Regis recognized the calm visage of the assassin, for he himself had worn such a look when he had first studied Pook’s wonderful pendant. He had been a successful thief then, living a fine life in Calimport. But the promises of that magical stone outweighed the comforts of the thieves’ guild. “Perhaps the pendant stole me,” he suggested on a sudden impulse.
But he had underestimated the willpower of Entreri. The assassin snapped a cold look at him, with a smirk clearly revealing that he knew where Regis was leading.
But the halfling, grabbing at whatever hope he could find, pressed on anyway. “The power of that pendant overcame me, I think. There could be no crime; I had little choice—”
Entreri’s sharp laugh cut him short. “You are a thief, or you are weak,” he snarled. “Either way you shall find no mercy in my heart. Either way you deserve the wrath of Pook!” He snapped the pendant up into his hand from the end of its golden chain and dropped it into his pouch.
Then he took out the other object, an onyx statuette intricately carved into the likeness of a panther.
“Tell me of this,” he instructed Regis.
Regis had wondered when Entreri would show some curiosity for the figurine.
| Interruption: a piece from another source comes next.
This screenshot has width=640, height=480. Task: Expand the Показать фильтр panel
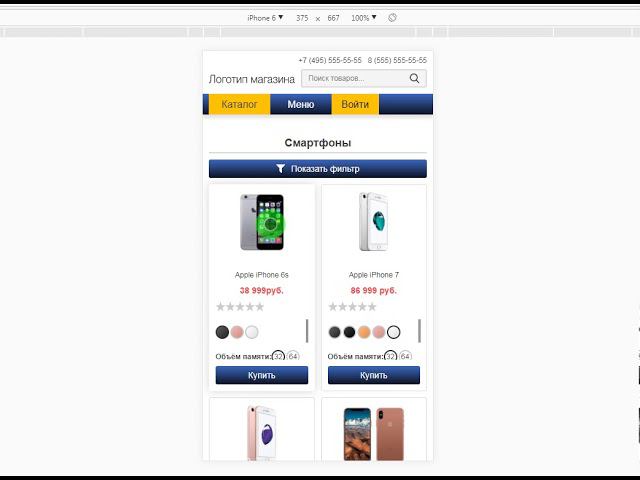(x=318, y=169)
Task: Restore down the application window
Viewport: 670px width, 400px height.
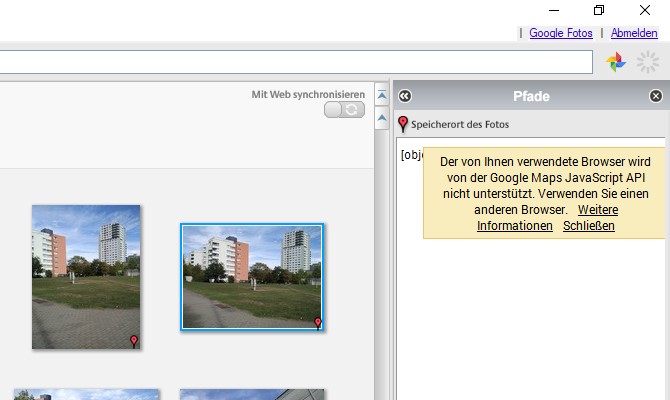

He had seen the assassin toying with it back at Garumn’s Gorge in Mithril Hall, teasing Drizzt from across the chasm. But until this moment, that was the last Regis had seen of Guenhwyvar, the magical panther.
Regis shrugged helplessly.
“I’ll not ask again,” Entreri threatened, and that icy certainty of doom, the inescapable aura of dread that all of Artemis Entreri’s victims came to know well, fell over Regis once more.
“It is the Drow’s,” Regis stammered. “Its name is Guen—” Regis caught the word in his mouth as Entreri’s free hand suddenly snapped out a jeweled dagger, readied for a throw.
“Calling an ally?” Entreri asked wickedly. He dropped the statuette back into his pocket. “I know the beast’s name, halfling. And I assure you, by the time the cat arrived, you would be dead.”